In vitro evaluation of TLR4 agonist activity: formulation effects.

ABSTRACT

Effective in vitro evaluation of vaccine adjuvants would allow higher throughput screening compared to in vivo studies. However, vaccine adjuvants comprise a wide range of structures and formulations ranging from soluble TLR agonists to complex lipid-based formulations. The effects of formulation parameters on in vitro bioactivity assays and the correlations with in vivo adjuvant activity is not well understood. In the present work, we employ the Limulus amebocyte lysate assay and a human macrophage cellular cytokine production assay to demonstrate the differences in in vitro bioactivity of four distinct formulations of the synthetic TLR4 agonist GLA an aqueous nanosuspension (GLA-AF), an oil-in-water emulsion (GLA-SE), a liposome (GLA-LS), and an alum-adsorbed formulation (GLA-Alum). Furthermore, we demonstrate the importance of the localization of GLA on in vitro potency.
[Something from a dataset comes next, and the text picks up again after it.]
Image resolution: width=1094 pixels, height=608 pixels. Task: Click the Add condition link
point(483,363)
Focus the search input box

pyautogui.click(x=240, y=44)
By comparing to previous published reports on the in vivo bioactivity of these GLA-containing formulations, we conclude that the most potent activators of the in vitro systems may not be the most potent in vivo adjuvant formulations. Furthermore, we discuss the formulation considerations which should be taken into account when interpreting data from in vitro adjuvant activity assays.